Beginning with the Curtis Institute of Music in the 1930s and continuing through the creation of Maine Coast Artists (now the Center for Maine Contemporary Art) in 1952, Bay Chamber Concerts precisely fifty years ago, and the Maine Photographic Workshops in 1973, Rockport has long exerted a distinct pull on artists.
“People often talk about the ‘magic’ that happens here,” remarks Charles Altschul, the president of Maine Media Workshops and College, the latest incarnation of Maine Photographic Workshops. “We’re thrilled to be part of the change we’re seeing recently.”

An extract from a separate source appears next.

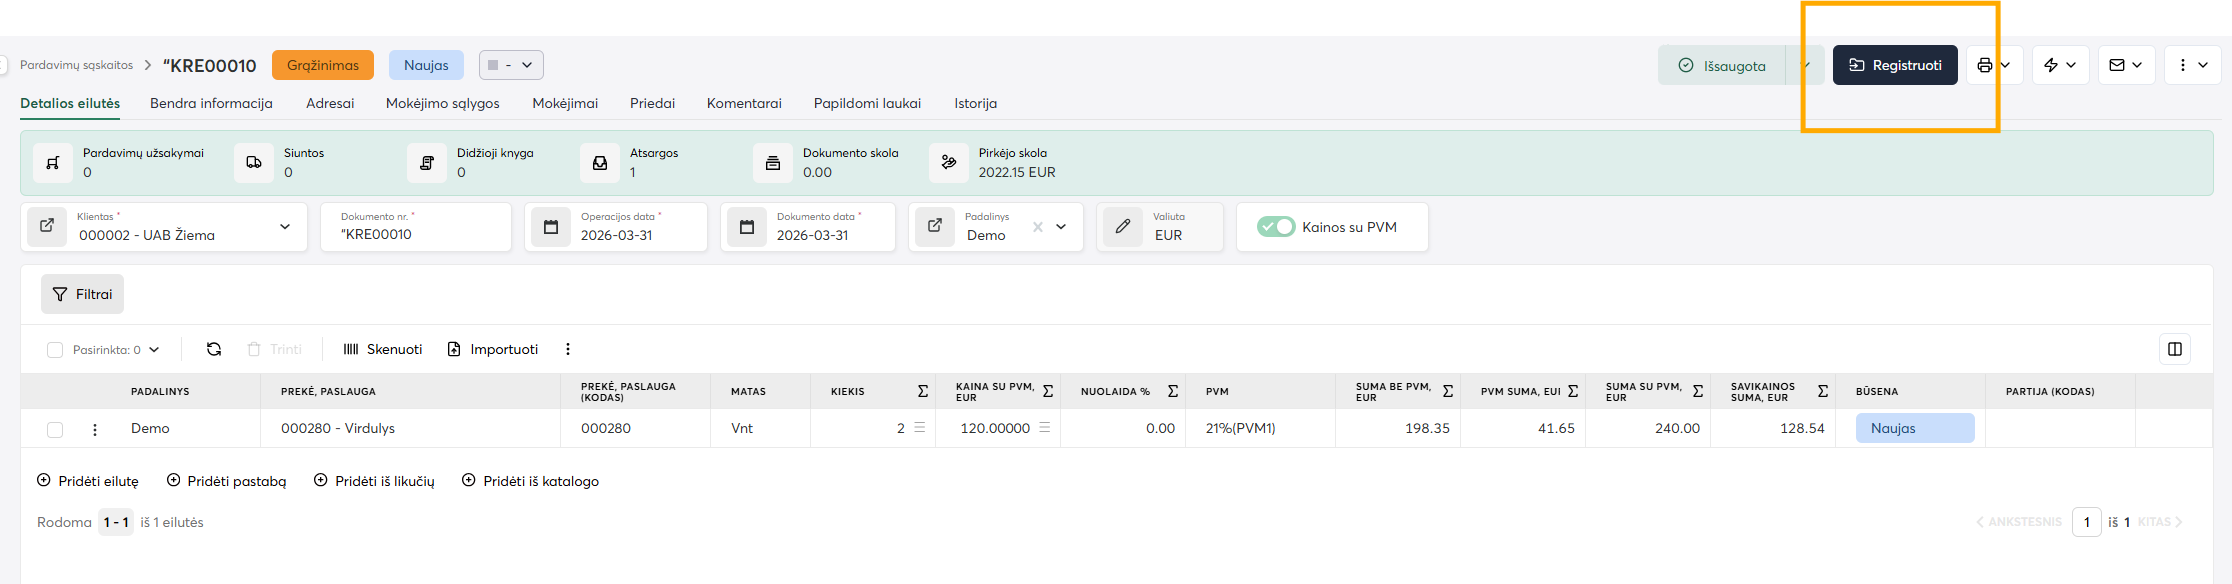Click the printer icon in top toolbar

(1985, 65)
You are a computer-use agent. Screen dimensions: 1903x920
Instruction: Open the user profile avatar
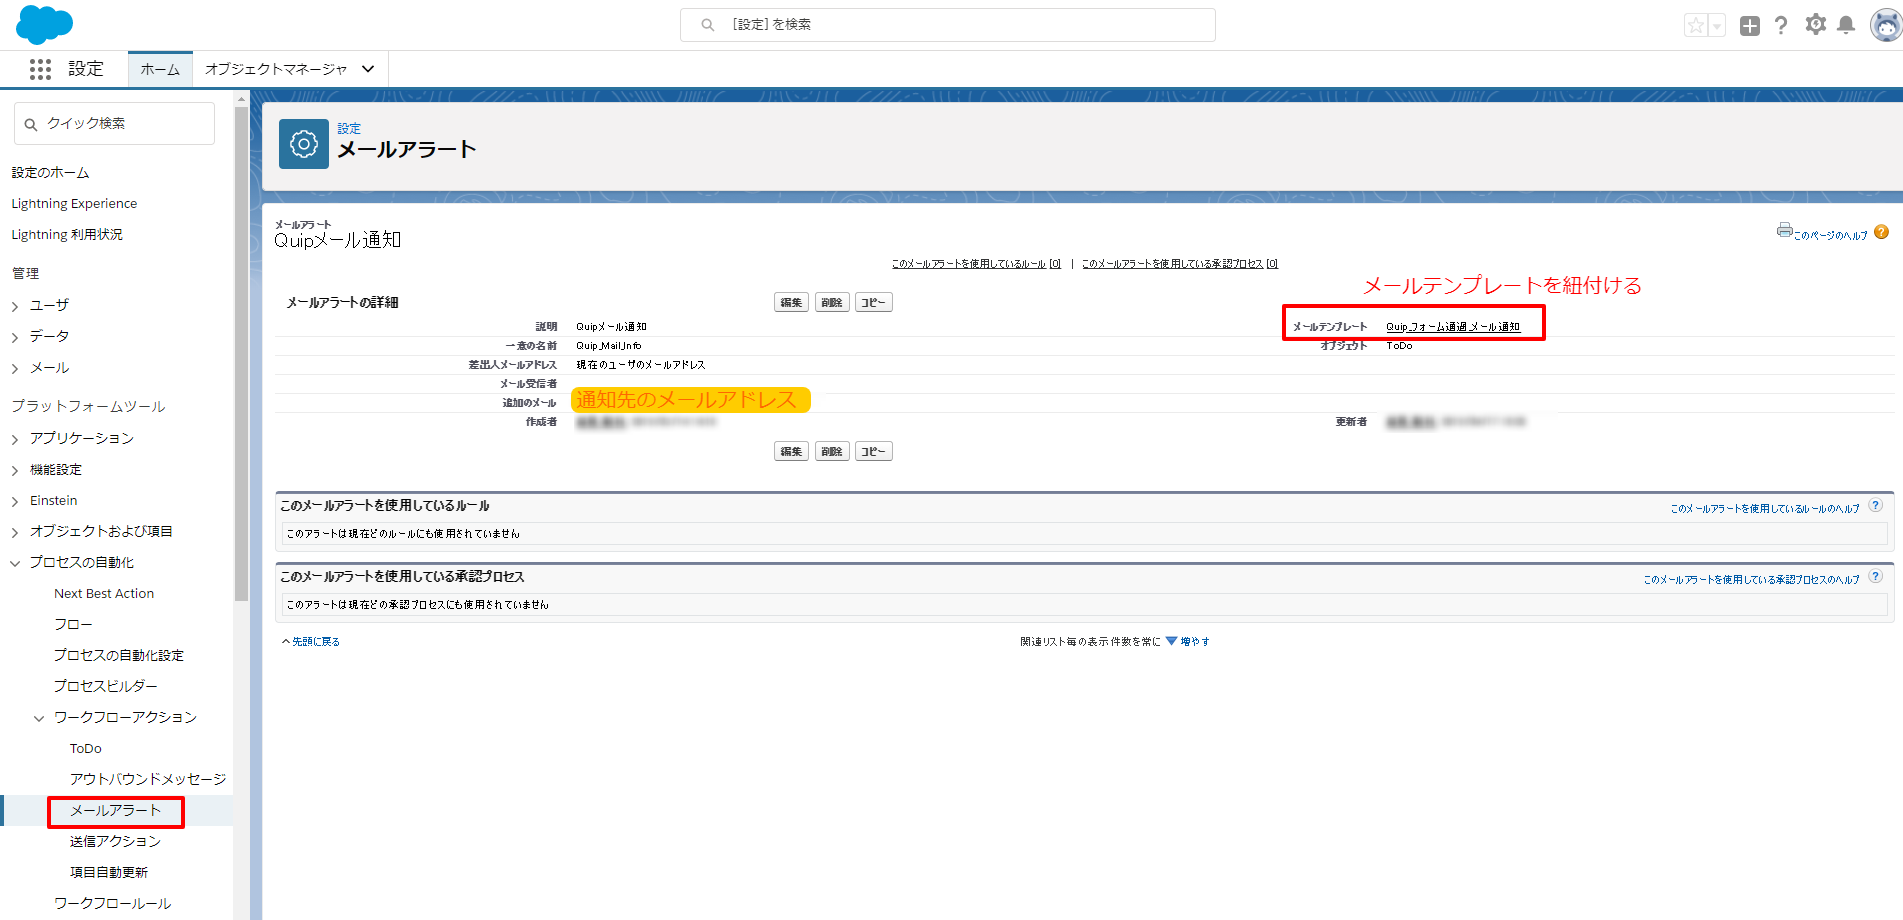(1885, 26)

Establishing a fresh identity is nothing new to Rockport. The first time, after Camden residents filed to split off from the “Goose River men” in 1891, was easy. Rockport, which stretched north along Penobscot Bay from Glen Cove to Union Street less than a mile from Camden Harbor, found itself with three-quarters of Camden’s original land mass, half the population, and the lucrative lime and ice industries. The town flourished as an industrial seaport during the early twentieth century, with a narrow-gauge railroad hauling lime to the kilns at the harbor and a busy trolley line carrying passengers through town on the way from Warren and Rockland to Camden and beyond.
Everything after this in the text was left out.